FICA is a two-part tax consisting of Social Security (6.2%) and Medicare (1.45%). Please note
that the University of California medical residents ─ and other non-career employees ─ pay only
the 1.45% Medicare portion of the tax and do not pay the 6.2% Social Security portion of the tax.
Consequently, any refunds received by the University and its medical residents will be limited to
the 1.45% Medicare portion of the tax.
The IRS will be contacting the University by mid June to provide further instructions regarding
the refund process. We expect that, as part of this process, each resident eligible for a Medicare
tax refund will have to sign a written statement (i) authorizing the University to seek the refund
on his or her behalf, (ii) certifying that he/she has not already claimed a refund of (or credit for)
the Medicare tax, and (iii) attesting that he/she will not separately make a claim to the IRS for
refund of (or credit for) the Medicare tax in the future.
Once we receive definitive instructions from the IRS, we will contact residents from the
pertinent time period to obtain these signed statements. Individual refunds to the medical
residents will be processed shortly after the University receives the Medicare tax refunds from
the IRS. The IRS has not yet provided a timetable as to when medical schools, medical centers,
hospitals and universities will begin receiving refunds.
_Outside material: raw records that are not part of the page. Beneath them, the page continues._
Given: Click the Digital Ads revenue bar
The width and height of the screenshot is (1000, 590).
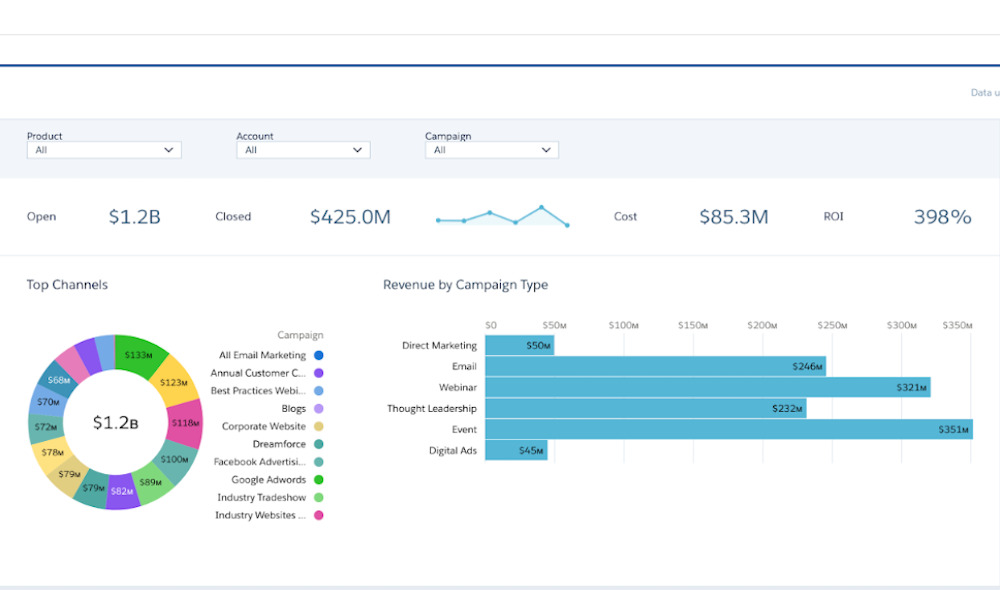Looking at the screenshot, I should click(x=516, y=451).
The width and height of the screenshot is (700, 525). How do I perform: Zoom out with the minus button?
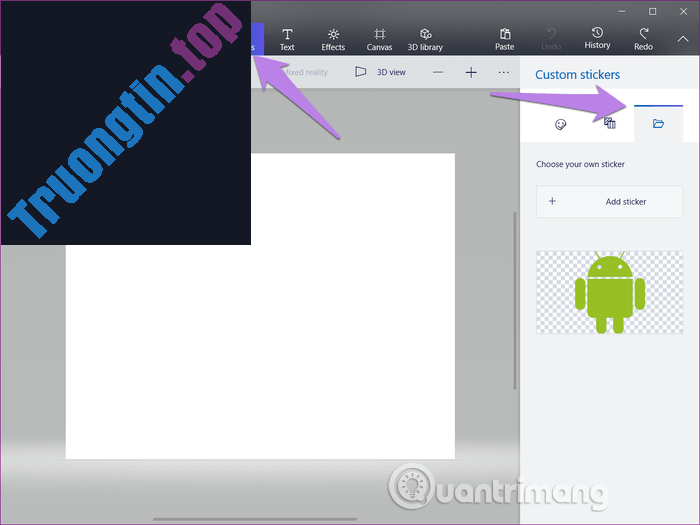click(x=438, y=72)
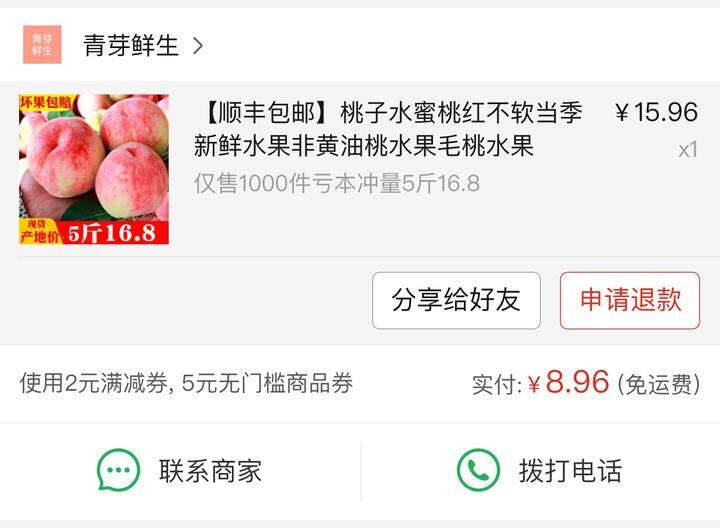Open the 青芽鲜生 store page name
The width and height of the screenshot is (720, 528).
pyautogui.click(x=130, y=45)
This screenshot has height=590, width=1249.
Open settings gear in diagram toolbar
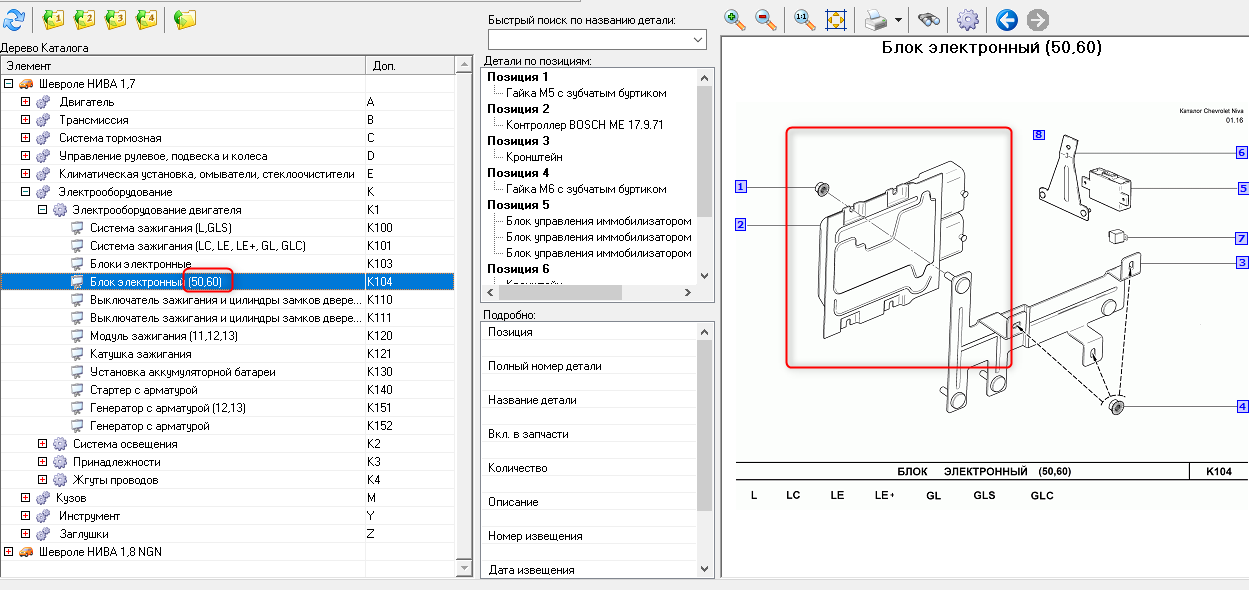point(968,19)
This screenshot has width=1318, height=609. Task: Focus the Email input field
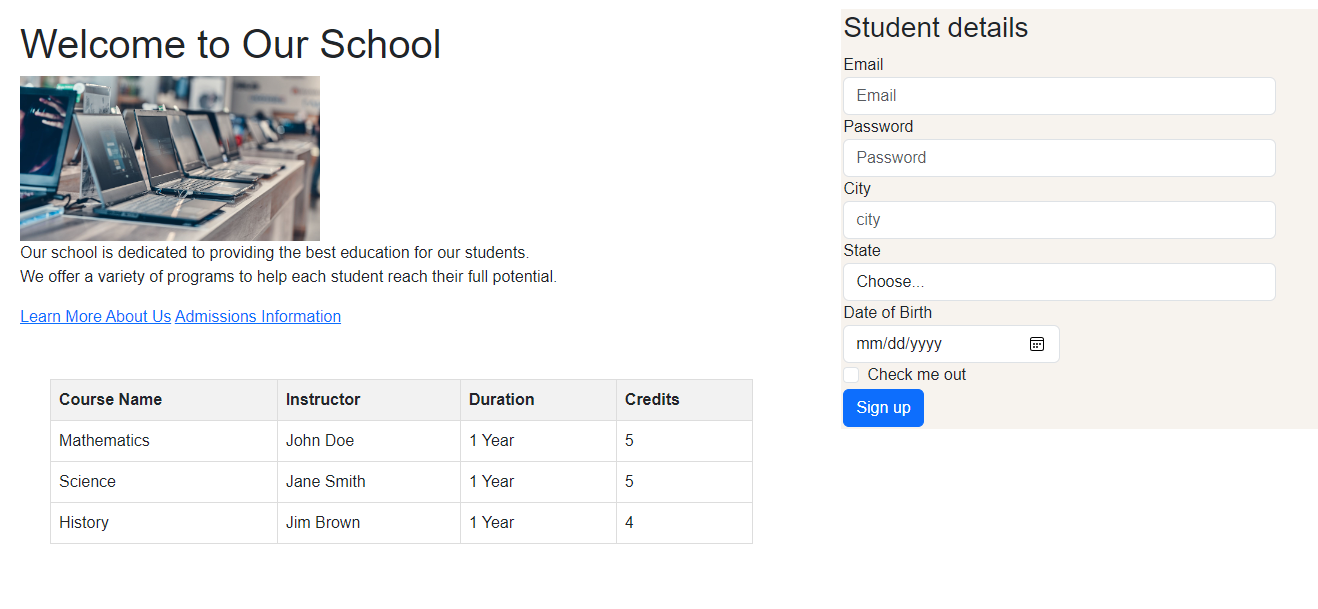pos(1058,96)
The University also must do a significant amount of work to quantify the Medicare taxes paid by
the over 4,500 residents employed each year since 1995 by the Davis, Irvine, Los Angeles, San
Francisco, and San Diego medical schools. This work must be completed before the IRS will
begin paying the refund claims. To this end, the Office of the President and the Office of the
General Counsel are already working with the campuses to document the amount of Medicare
tax refund due each resident. Given this preparatory work, we will be able to move quickly once
the IRS contacts us in June with the details of the settlement process.
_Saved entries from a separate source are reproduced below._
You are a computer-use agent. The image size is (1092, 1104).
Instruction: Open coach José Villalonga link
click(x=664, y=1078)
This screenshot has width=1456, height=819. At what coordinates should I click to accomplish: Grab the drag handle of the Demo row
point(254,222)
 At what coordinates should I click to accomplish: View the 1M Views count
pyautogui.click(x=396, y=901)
We emphasize that this process relates only to the 1.45% Medicare taxes paid by residents prior
to April 1, 2005. The IRS contends that regulations that became effective on April 1, 2005,
subjected medical residents (and their employers) to full FICA taxes for work performed on/after
that date. Therefore, the IRS is unwilling to refund medical resident any FICA taxes paid
The Office of the President will provide more information about the refund process as soon
as the University receives further guidance from the IRS. In the meantime, please contact
Aurora Orozco in the UCLA Payroll Office at (310) 794-8728, if you have any questions.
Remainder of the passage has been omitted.